What really caught my attention about the entire case had nothing whatsoever to do with the defendant. What really caught my attention about the entire case were the remarks made by Franz Kompisch, the judge who presided over the case. Upon handing down sentence, the judge said… “to join the S.S. and take a safe desk job at Auschwitz was your decision… You had the freedom to think… yet you asked to join the S.S.”

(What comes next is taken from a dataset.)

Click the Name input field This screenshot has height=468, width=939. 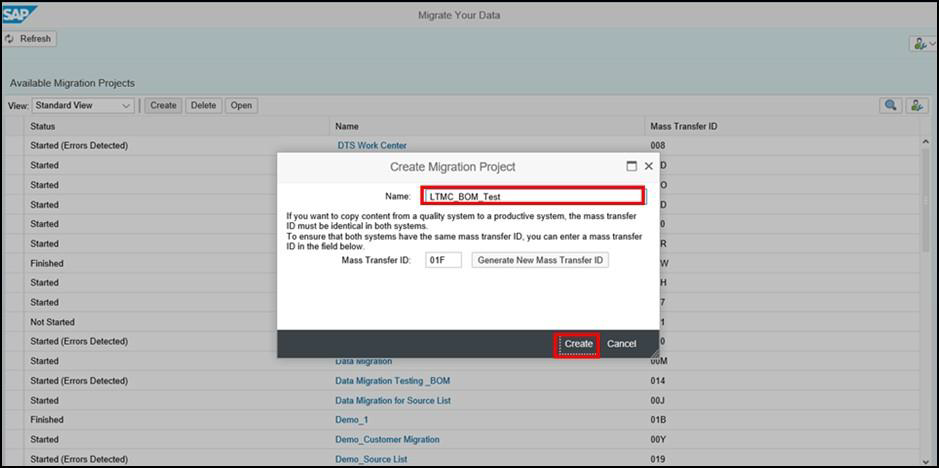tap(531, 197)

For the life of me, I wish I knew the German equivalent of Kol HaKavod! Because Kol HaKavod is exactly what I would like to say to Judge Kompisch. Come to think of it, a big Yasher Koach would be very much in order as well for the Judge. In making those remarks, the Judge shed light on the following three areas:
You have the freedom to take responsibility! For decades now, we have been hearing the standard “I was just following orders”. Gott in Himmel! Such lame excuses have done nothing but insult the intelligence and arouse the anger for those of us who still have the ability to think for ourselves. Siegfried! Fritz! Reinhart! Were you “just following orders” when you joined the Nazi Party or became part of the S.S. or enrolled in Hitler Youth or do you take full responsibility for you actions?
You have the freedom to listen to a moral conscience, that is, if you have one, or work to develop a moral conscience, if you are lacking one. Those Germans who do not resort to the tried and true “I was just following orders” rely on another excuse that they can fall back on: “If I refused to fulfill my duty, there was any number of others that would have taken my place”.
No argument! There was no shortage of Germans willing and in some cases even eager to help make Germany and the rest of Europe, Judenrein. You had the freedom however, to decide whether your hands would remain clean, or be full of blood. Unfortunately, not nearly enough Germans chose the former.
You have the freedom to turn a blind eye each time you look at your face in the mirror. Remember however, that very same Gott in Himmel, mentioned earlier, does not turn a blind eye. He sees all. And because Gott in Himmel sees all, and because you chose to have selective vision which leads to temporary blindness each time you look into the mirror, Gott in Himmel becomes irate and says to you: You make me sick! Get out of my sight!
News reports say that judge Kompisch delivered a sweeping 75 minute speech. As far as I’m concerned, he said it all in just a couple of sentences.